Extracted records:
□ □ □ □ □ □ □

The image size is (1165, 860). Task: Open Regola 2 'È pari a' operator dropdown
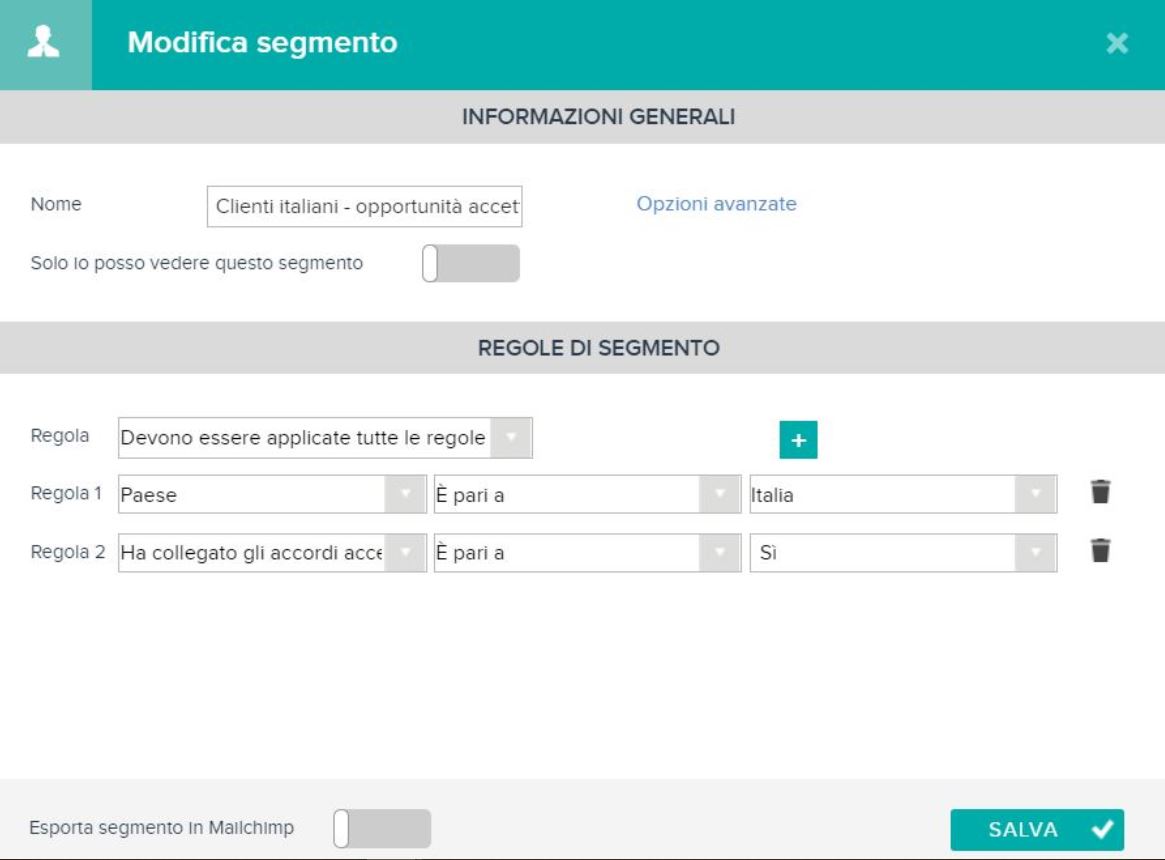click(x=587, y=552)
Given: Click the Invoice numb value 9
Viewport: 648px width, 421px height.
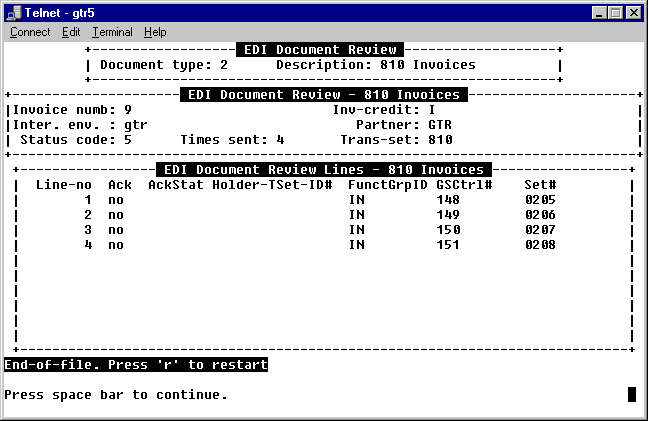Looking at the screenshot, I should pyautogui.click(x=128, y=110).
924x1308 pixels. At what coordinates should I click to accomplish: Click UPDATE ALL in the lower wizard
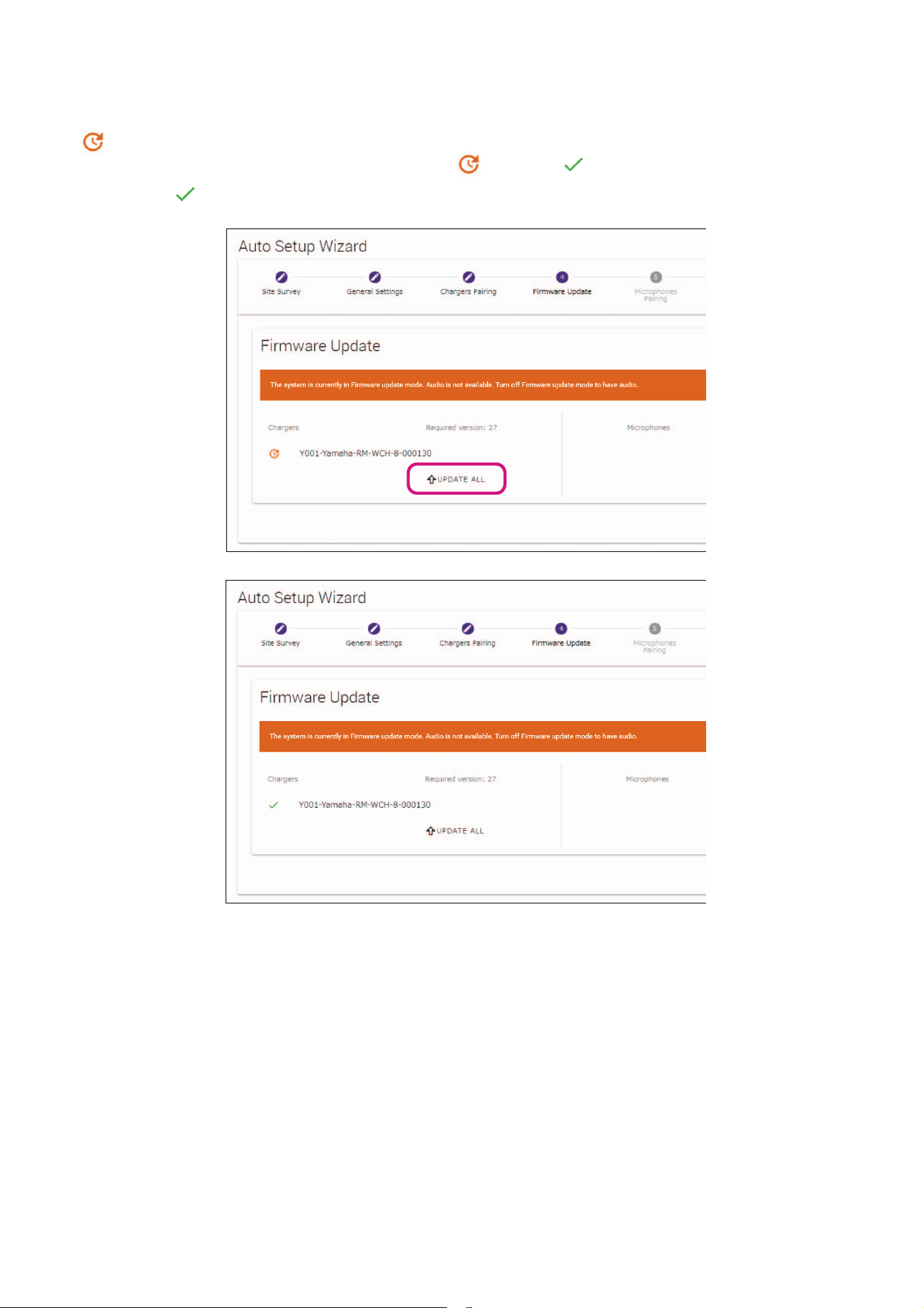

□ □ □ □ □ □ □

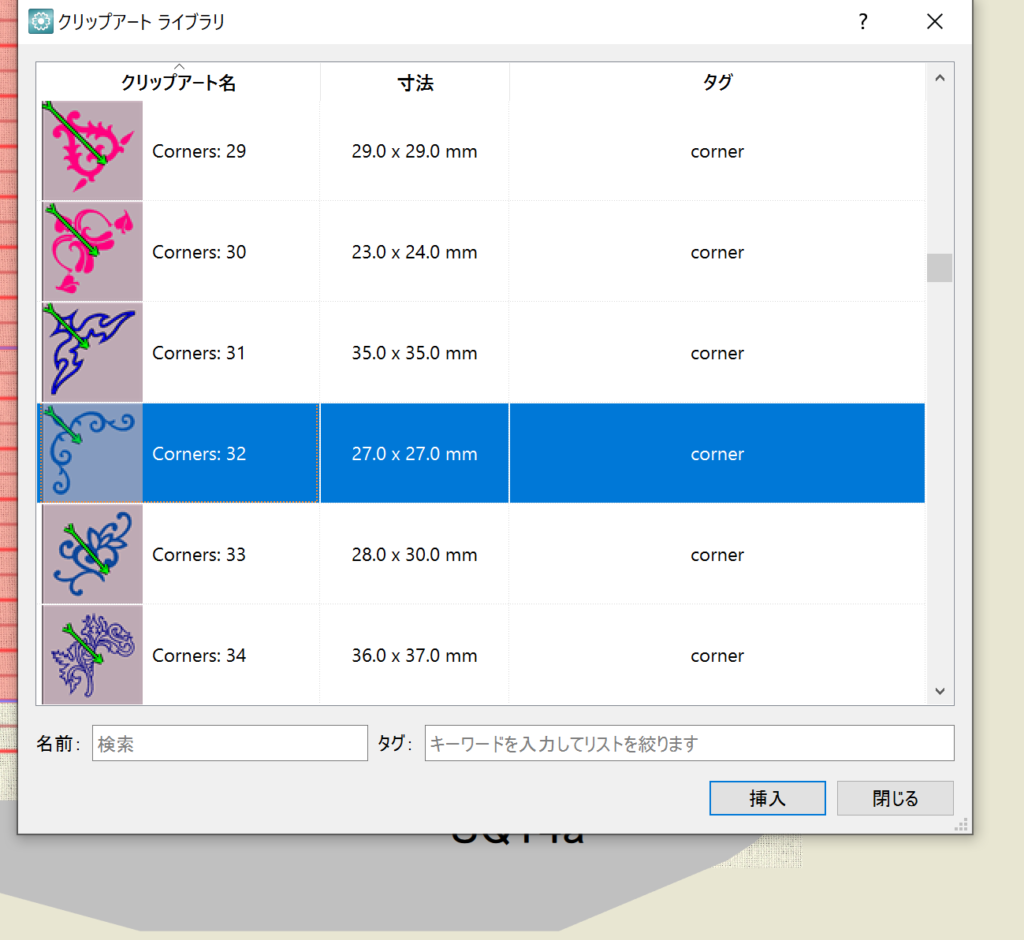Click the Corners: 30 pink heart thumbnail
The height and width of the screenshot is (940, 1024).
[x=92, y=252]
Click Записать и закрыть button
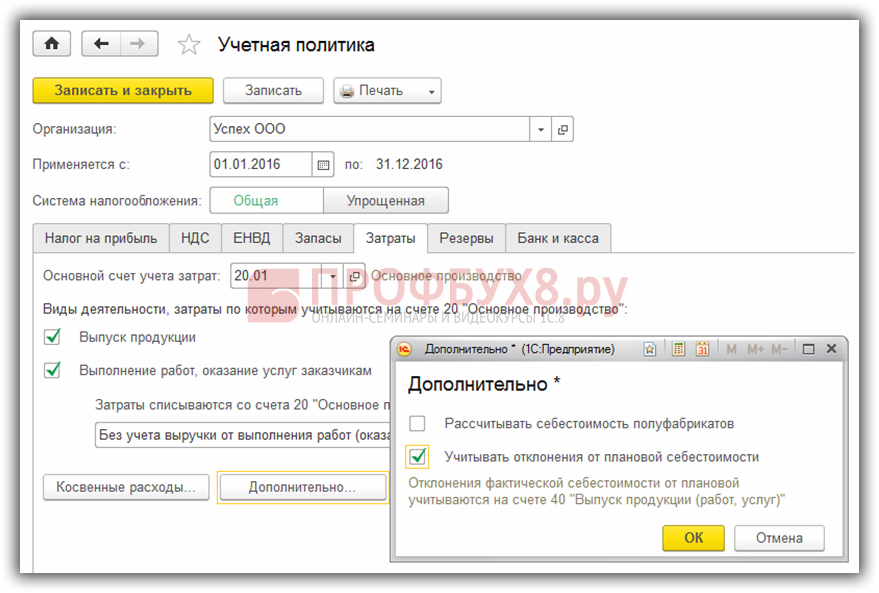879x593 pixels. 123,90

□ □ □ □ □ □ □

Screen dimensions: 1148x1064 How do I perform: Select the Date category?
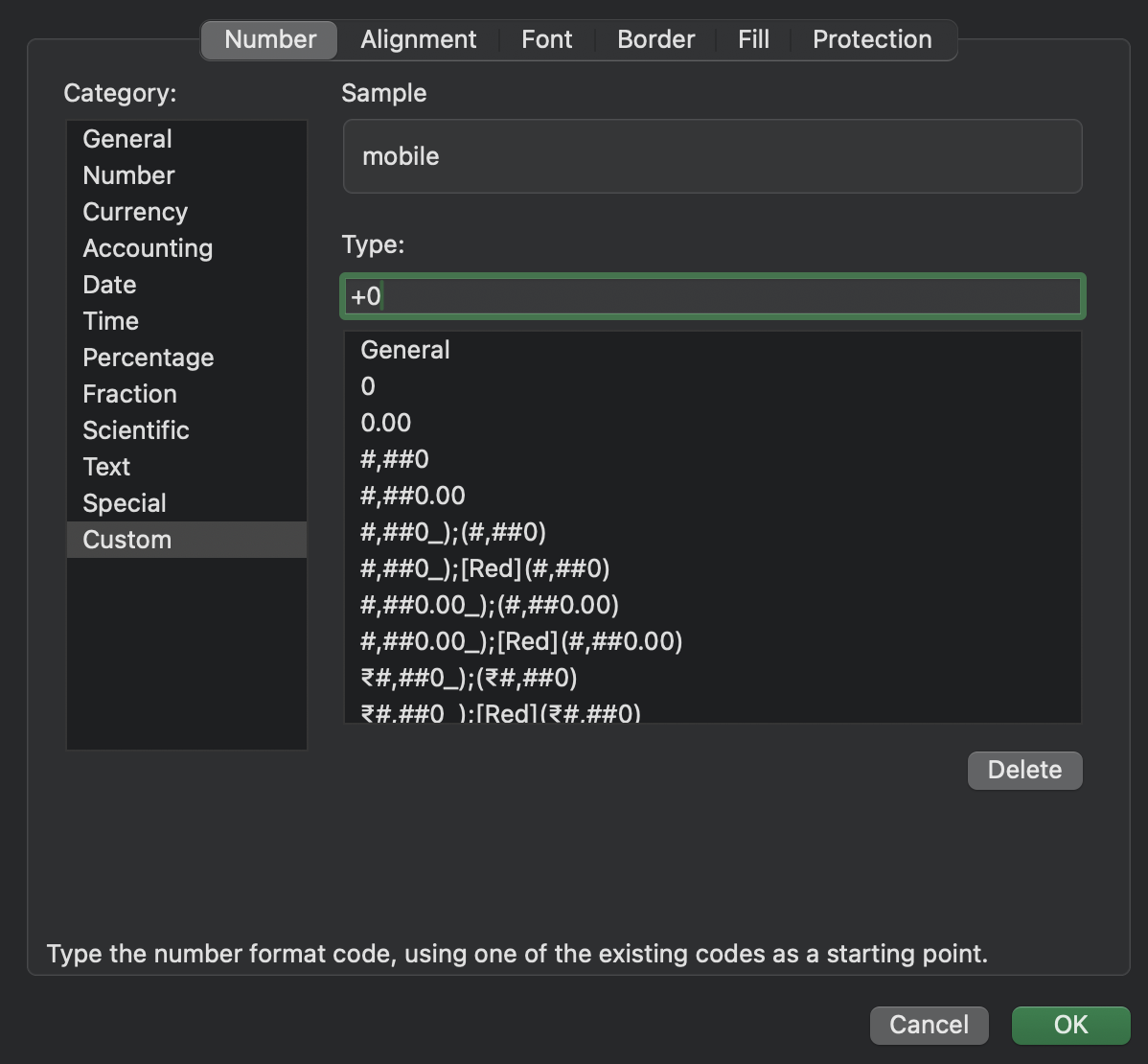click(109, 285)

□ □ □ □ □ □ □

Although the records above contain pictures, the copy must not; set down exactly the lines from the one with "Viewport: 648px width, 421px height." up to and including the one with "924x1308 pixels. At".

Viewport: 648px width, 421px height.
Looking at the screenshot, I should pyautogui.click(x=128, y=110).
924x1308 pixels. At what coordinates should I click to accomplish: Click UPDATE ALL in the lower wizard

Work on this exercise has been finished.